The job is to compute the number of characters needed to display a signed
integer when represented in base 10. Assuming int is 32bits, this is most
efficiently done using a series of comparisons (int_width_7) that can even be
vectorized (int_width_8). Positive input values are negated before the
comparisons start; working with negative values instead of positive values is a
way to *avoid* signed overflow when processing INT_MIN.
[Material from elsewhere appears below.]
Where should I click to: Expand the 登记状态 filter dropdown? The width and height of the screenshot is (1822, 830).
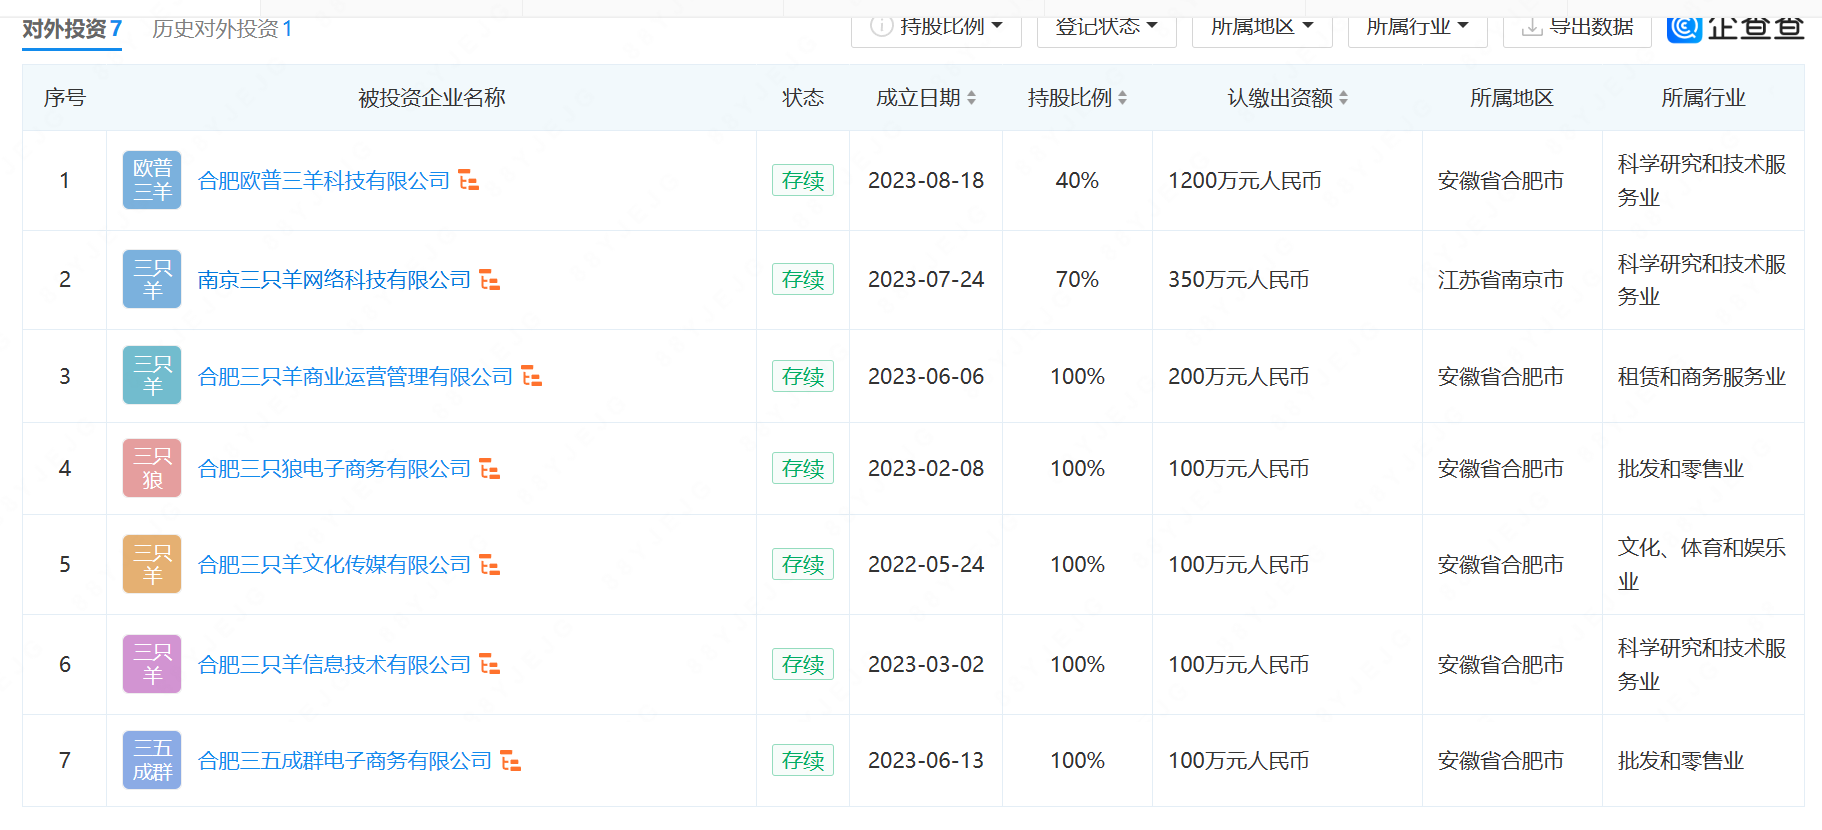click(1106, 28)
Because i = -i is the only operation done on int, and it is only applied to
positive values, I don't think there is any undefined behavior in the following
code, isn't it?
#include <stdio.h>
#include <limits.h>
__attribute__((noinline))
unsigned int_width_7(int i)
{
unsigned width = i < 0;
if (i > 0)
i = -i;
if (i <= -1000000000)
return width + 10;
if (i <= -100000000)
return width + 9;
if (i <= -10000000)
return width + 8;
if (i <= -1000000)
return width + 7;
if (i <= -100000)
return width + 6;
if (i <= -10000)
return width + 5;
if (i <= -1000)
return width + 4;
if (i <= -100)
return width + 3;
if (i <= -10)
return width + 2;
return width + 1;
}
__attribute__((noinline))
unsigned int_width_8(int i)
{
unsigned width = i < 0;
if (i > 0)
i = -i;
static const int v[] = { -1000000000, -100000000, -10000000, -1000000,
-100000, -10000, -1000, -100, -10, 0 };
for (int vi = 0; vi < sizeof(v)/sizeof(*v); ++vi)
width += (i <= v[vi]);
return width;
}
int main()
{
printf("%d %d\n", int_width_7(INT_MIN), int_width_8(INT_MIN));
}
% gcc-6 -Wall -O foo.c && ./a.out
11 11
% gcc-6 -Wall -O2 foo.c && ./a.out
2 11
% gcc-6 -Wall -O3 foo.c && ./a.out
2 10
The changes between -O and -O2 seems to be due to -fstrict-overflow:
% gcc -Wall -O -fstrict-overflow foo.c && ./a.out
2 11
Looking into the assembly generated code for int_width_7, we can see that the
following -O output
int_width_7:
.LFB11:
.cfi_startproc
movl %edi, %eax
shrl $31, %eax
movl %edi, %edx
sarl $31, %edx
xorl %edx, %edi
subl %edi, %edx
cmpl $-999999999, %edx
jl .L12
cmpl $-99999999, %edx
jl .L13
cmpl $-9999999, %edx
jl .L14
cmpl $-999999, %edx
jl .L15
cmpl $-99999, %edx
jl .L16
cmpl $-9999, %edx
jl .L17
cmpl $-999, %edx
jl .L18
cmpl $-99, %edx
jl .L19
leal 1(%rax), %ecx
addl $2, %eax
cmpl $-10, %edx
cmovg %ecx, %eax
ret
becomes as follows once compiled with -O -fstrict-overflow:
int_width_7:
.LFB11:
.cfi_startproc
movl %edi, %eax
shrl $31, %eax
movl %edi, %edx
sarl $31, %edx
xorl %edx, %edi
subl %edx, %edi
cmpl $999999999, %edi
jg .L12
cmpl $99999999, %edi
jg .L13
cmpl $9999999, %edi
jg .L14
cmpl $999999, %edi
jg .L15
cmpl $99999, %edi
jg .L16
cmpl $9999, %edi
jg .L17
cmpl $999, %edi
jg .L18
cmpl $99, %edi
jg .L19
leal 2(%rax), %edx
addl $1, %eax
cmpl $10, %edi
cmovge %edx, %eax
ret
Somehow, gcc decided to work with positive integers instead, even though that
cannot work MIN_INT?
I have not looked at the problem with int_width_8 in details: I can see that
the constants are still negative, yet the result is clearly incorrect.